Back at the apartment, Em draped me in a towel, and tried to figure out how to use the “Buzzmatic 5000″ as she called it. It was more than a little scary, seeing the confused look on her face as she played with the attachments. It was also an emotional rush.

The heavy, black, machine popped and buzzed to life. Em was tentative at first, working slowly from the sides toward the top. I looked at myself in the mirror… it was interesting to see that I actually looked better with less hair. Em rubbed it, cut another patch. Cut again, rub some more. For a person that was a purely platonic friend, the mood got quite sexual. We didn’t do anything though, we weren’t built that way. Both of us were involved, to various degrees, with other people.

When she finished, Em dusted me off and gave me a playful kiss. She rubbed my 1/4” hair and marveled at how even it was. “For a first time,” she asked, “How do ya like your head, boy?”

“I like it a lot,” I said, looking at myself, seeing someone with nice features, and a friendly pair of eyes. The world would never mistake me for George Clooney or a Mel Gibson, or whoever women find attractive these days. But, for what God gave me to work with, this was a dramatic improvement.

“So, ya like your head, boy?” she said again. “Headboy… it suits you much more than Bartholomew.” Her fingers rubbed my head again and again, the nickname stuck. “Now,” Em said, with a sense of command. “Do me.” She handed me the clippers and took off her top.

“Good Lord,” I said, more than slightly shocked. “Is it part of the lesbian manifesto to never wear a bra?”

“Naw,” her voice thick with sarcasm, as always, “I just like driving you nuts.”

Being a total novice at this, I took my time. Working in short, slow, strokes upward, I took away 8″ of hair from Em’s head. Short, continuous, strokes. Slowly, a different woman showed through all the hair that was falling to the ground.

Sadly, it was not a more beautiful woman. Em was a natural beauty. A pretty 22-year-old. A pretty 22-year-old that needed hair to balance her oblong face and small, petite features. Well, almost everything was petite. Her nose looked too large with no hair to frame her face. About 2/3 of her hair was reduced to stubble when we stopped to look at the work in progress.

“Scrub Woman hopes it starts to improve, Headboy,” she said. It didn’t.

I hurried to finish up the damage, trying in vain to make it look better. It wouldn’t. The cut was fine, it was just on the wrong head. “Damn,” she said, “I’m gonna get kicked out of the Dyke Union for this.”

We laughed at how bad it looked. I felt horrible.

“You feel that bad?” she asked, grabbing a razor. “Well I don’t. Life sucks if you’re not bold. Or is that bald? To hell with it, finish the job.”

“I can’t let you do that,” I said. “It could look worse.”

“Look Headboy, that’s your new job around here,” her voice content.
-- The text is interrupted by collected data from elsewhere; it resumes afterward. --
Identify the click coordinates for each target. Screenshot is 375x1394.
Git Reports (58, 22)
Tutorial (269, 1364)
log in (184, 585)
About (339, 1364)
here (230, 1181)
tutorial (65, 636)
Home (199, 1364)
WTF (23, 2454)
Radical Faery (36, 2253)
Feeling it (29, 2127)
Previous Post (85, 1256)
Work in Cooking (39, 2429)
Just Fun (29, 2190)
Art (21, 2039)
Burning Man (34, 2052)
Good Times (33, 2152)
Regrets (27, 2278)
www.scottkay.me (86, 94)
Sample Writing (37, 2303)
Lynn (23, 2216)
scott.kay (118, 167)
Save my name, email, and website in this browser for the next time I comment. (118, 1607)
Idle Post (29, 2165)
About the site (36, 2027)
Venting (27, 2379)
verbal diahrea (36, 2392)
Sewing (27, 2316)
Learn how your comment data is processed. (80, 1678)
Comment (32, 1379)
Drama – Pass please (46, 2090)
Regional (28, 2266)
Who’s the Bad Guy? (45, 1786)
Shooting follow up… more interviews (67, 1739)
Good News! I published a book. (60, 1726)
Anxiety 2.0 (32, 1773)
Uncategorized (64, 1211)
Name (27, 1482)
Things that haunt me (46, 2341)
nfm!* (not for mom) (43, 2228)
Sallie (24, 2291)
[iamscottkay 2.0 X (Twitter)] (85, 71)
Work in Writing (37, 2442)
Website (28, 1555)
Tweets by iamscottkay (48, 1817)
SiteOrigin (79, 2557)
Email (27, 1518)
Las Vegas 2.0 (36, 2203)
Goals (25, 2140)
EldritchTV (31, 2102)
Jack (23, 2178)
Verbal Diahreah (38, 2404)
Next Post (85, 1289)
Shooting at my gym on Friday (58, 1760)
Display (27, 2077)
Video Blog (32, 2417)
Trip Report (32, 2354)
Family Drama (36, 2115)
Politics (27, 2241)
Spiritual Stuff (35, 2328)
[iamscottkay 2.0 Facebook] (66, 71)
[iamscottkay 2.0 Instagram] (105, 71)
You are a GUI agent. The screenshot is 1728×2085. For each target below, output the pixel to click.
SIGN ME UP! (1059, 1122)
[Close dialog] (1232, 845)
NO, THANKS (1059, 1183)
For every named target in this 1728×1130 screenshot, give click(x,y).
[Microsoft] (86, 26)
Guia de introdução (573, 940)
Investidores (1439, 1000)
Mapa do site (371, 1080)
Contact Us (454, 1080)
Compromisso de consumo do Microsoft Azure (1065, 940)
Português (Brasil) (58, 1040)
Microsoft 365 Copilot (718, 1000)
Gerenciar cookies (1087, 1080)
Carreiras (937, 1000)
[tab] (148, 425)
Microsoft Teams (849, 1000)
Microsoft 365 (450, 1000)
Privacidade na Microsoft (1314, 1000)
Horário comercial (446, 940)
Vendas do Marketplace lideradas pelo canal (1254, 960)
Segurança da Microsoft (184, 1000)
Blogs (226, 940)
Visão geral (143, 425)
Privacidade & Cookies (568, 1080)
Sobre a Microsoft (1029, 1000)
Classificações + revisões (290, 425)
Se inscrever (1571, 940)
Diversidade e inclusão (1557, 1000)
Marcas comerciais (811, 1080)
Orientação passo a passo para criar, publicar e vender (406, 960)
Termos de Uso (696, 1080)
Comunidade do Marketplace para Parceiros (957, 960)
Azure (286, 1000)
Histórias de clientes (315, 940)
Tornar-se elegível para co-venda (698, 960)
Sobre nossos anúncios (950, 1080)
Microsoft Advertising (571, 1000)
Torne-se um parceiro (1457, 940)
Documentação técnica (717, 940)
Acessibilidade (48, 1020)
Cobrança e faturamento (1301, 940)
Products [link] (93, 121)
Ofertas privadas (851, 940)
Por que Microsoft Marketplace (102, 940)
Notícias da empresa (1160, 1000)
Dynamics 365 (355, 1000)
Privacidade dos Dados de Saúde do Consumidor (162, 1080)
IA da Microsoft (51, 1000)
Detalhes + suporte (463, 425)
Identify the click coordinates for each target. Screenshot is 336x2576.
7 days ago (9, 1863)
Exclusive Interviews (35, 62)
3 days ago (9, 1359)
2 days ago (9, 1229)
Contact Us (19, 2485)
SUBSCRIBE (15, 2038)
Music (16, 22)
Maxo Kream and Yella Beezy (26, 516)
Em was never one to linger, or regret. “Your solemn duty is to service this head of mine.”

“Fine,” I said, reaching in the medicine chest for the shaving cream, “but when do I get promoted to Headman?”

“When Scrub Woman gets promoted. Now finish me, boy.” Em’s hand waved, in some Empress of Rome kind of way.

Being out of shaving cream, we were forced to use a bar of Irish Spring.

“Oh great,” she said, “I’m getting my head shaved by leprechauns.”

The blade rode across her head without the ease of shaving my beard. But with each pass, it got easier. Her freshly shaved dome had a nice roundness to it, an almost too bright sheen. The hot towel followed, with more shaving and, thankfully, no nicks.

“Well, Headboy,” she said, rubbing the smooth surface that would stay bald for a good while, “you never know until you try.” She stood up to kiss me. “At least it’s low maintenance.”

(For Emilia Sontori August 3, 1966 – May 5, 1989 who never got the chance to grow her hair back, due to a careless pinhead behind the wheel while stoned. I’ll never forget the best person, with the kindest heart, I ever knew.)